Getting your data to Google BigQuery is an easy task with Dataddo. If you already have your BigQuery account connected to Dataddo, and you only need instructions on how to connect it to a Data Flow, you can skip Step 1 and start from Step 2 right away. Step 3 explains how to configure a Google Big Query Data Flow.
Step 1 - How to create a Google BigQuery Data Destination
- Sign in to your Dataddo account and click on Destinations at the top of the page.
- Click on Create Destination in the top right corner.
- From the list of destinations, choose Google BigQuery. You can type the name of the connector into the search bar to find it faster.
Choose your account and click on Next.
NOTE: If you have not authorized your Google Account, click on Authorize. You will be redirected to the si-in page. Once signed in, continue with the steps in the Dataddo.
Fill out all the files on the sign-in page to give DAtaddo all the necessary information to connect your data, and click on Save.
Step 2 - How to Create a Google BigQuery Data Flow
- Click on Flows at the top of the page.
- Click on Create Flow in the top right corner.
- Click on Add Source to connect it to the destination. You can type the connector's name into the search bar to find it faster.
Once you select your data source, click on Add Destination.
- From the list of destinations, select the destination. You can also type the name into the search bar.
- Configure the destination by filling out necessary fields.
NOTE: Remember to set the synchronization time for the flow with a little delay after the synchronization of your source to let the data load.
- You can Name your flow by typing the name into the top.
- You can see a Data Preview to make sure of your configuration.
- Click on Save flow.
Step 3 - How to Configure a Google BigQuery Data Flow
Dataddo will try to automatically create a table when the writing operation is triggered for the first time. Date and time values will be stored as TIMESTAMP type, integers as INTEGER type, floating numerics as FLOAT, and string as a STRING type. If the operation fails, please proceed to Troubleshoot section or continue with a Manual configuration.
- Click on the three dots next to the flow and choose Config.
- The window pops up with the configuration details.
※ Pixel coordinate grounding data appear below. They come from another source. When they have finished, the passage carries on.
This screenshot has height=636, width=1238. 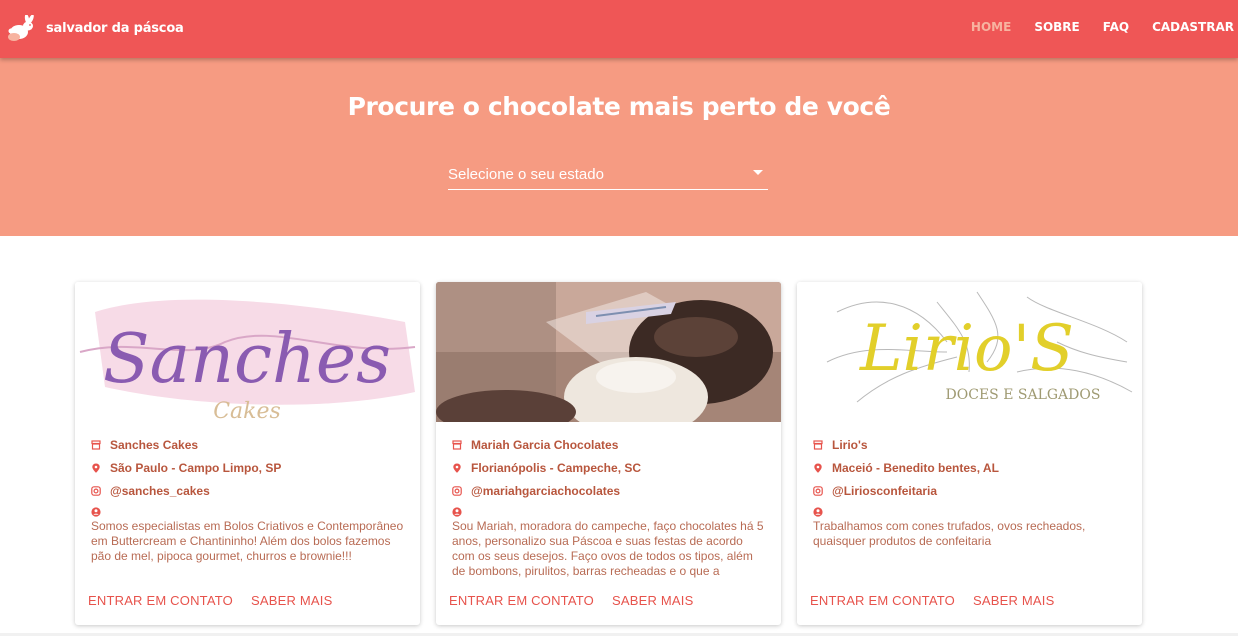 What do you see at coordinates (247, 410) in the screenshot?
I see `logo-subtitle: Cakes` at bounding box center [247, 410].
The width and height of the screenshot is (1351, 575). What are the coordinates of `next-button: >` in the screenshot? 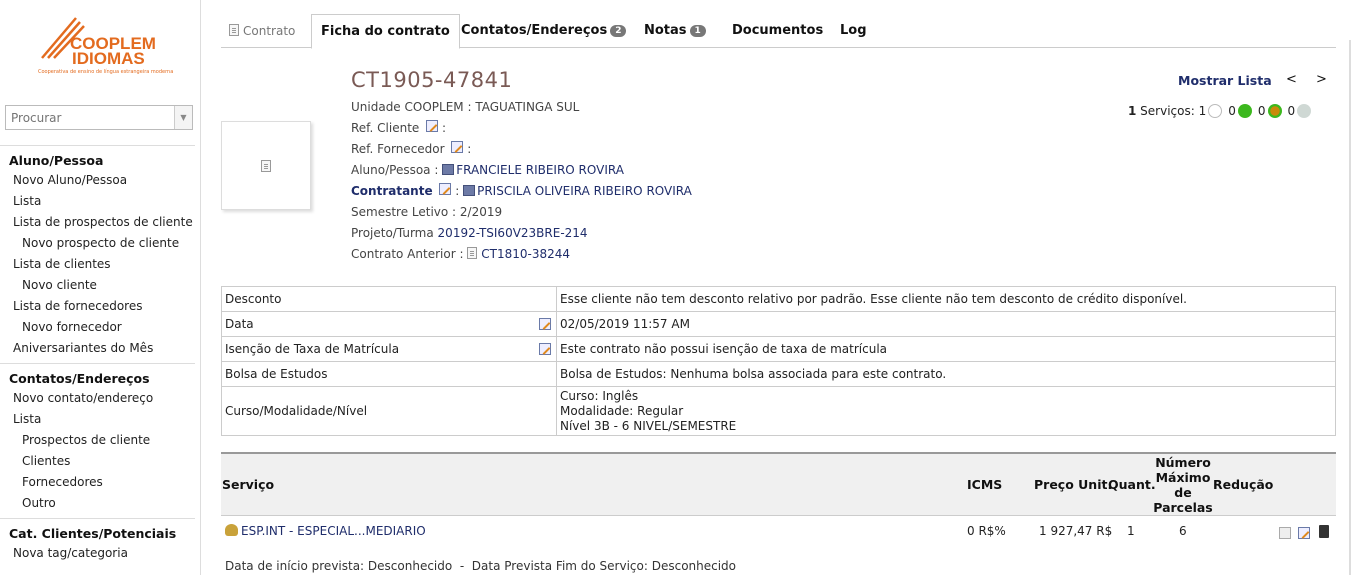 It's located at (1322, 80).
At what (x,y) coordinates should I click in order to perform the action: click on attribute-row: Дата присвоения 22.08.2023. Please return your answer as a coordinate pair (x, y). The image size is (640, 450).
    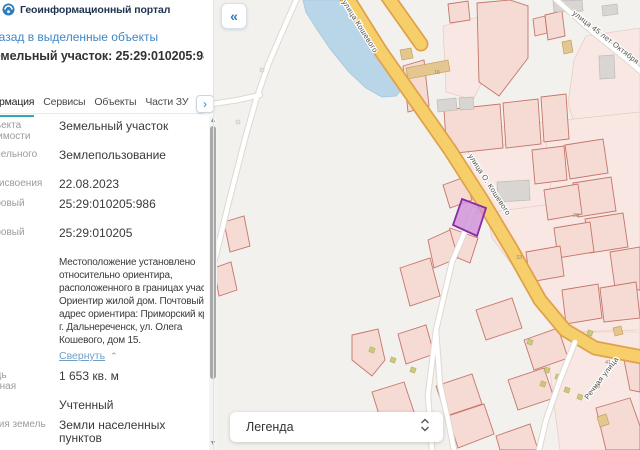
    Looking at the image, I should click on (102, 184).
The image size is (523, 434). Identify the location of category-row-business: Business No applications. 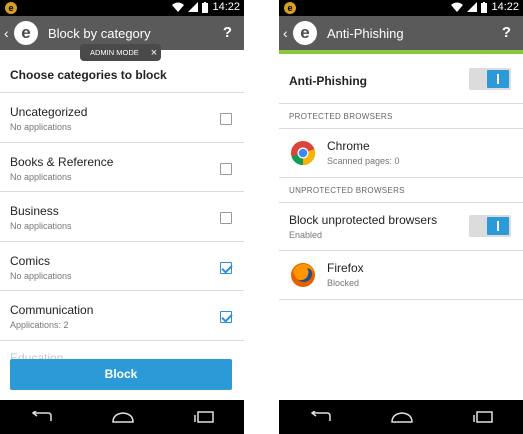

Follow the instructions to finish the configuration.
Congratulations, your new Data Destination & Flow are ready!
The table was not automatically created
If the flow after its creation turned into a broken state, the table failed to be created. Please click on the three dots next to the flow and choose Display Log to look for the error description. In most cases the problem is one of these:
- Insufficient permissions to create the table. Make sure that the authorized BigQuery user has at least a WRITER role.
- The table already exists. Delete the already existing table and restart the flow.
Flow is broken after changing the source
Dataddo in order to maintain data consistency does not propagate changes done at the flow level to the downstream database destinations (i.e. table schemas are not automatically updated without your knowledge). In case your flow got broken after changing the source, most likely the updated schema does not match the table that was already created. Click on the three dots next to the flow and choose Display Log to look for the error description. In case the data collected in the BigQuery table can be deleted, delete the entire table and reset the flow, Dataddo will attempt to create a new table. In case the data cannot be deleted, try manually adding missing columns.
Experiencing data duplicates
BigQuery is primarily an append-only database, therefore the recommended approach is to use the INSERT write strategy. However, this approach can result in duplicities in your data. In order to avoid that, consider other writing strategies:
- TRUNCATE INSERT. This strategy removes all the contents in the BigQuery table prior to data insertion.
- UPSERT. This strategy inserts new rows and updates existing ones. To perform this correctly, it is necessary to set a unique key representing one or multiple columns.
Flow is failing with invalid_grant message
Your BigQuery token has been revoked. Please re-authorize your account.
Flow with UPSERT strategy is failing with invalid_configuration message
The combination of columns that you have chosen does not produce a unique index. Edit a flow and include more columns to the index.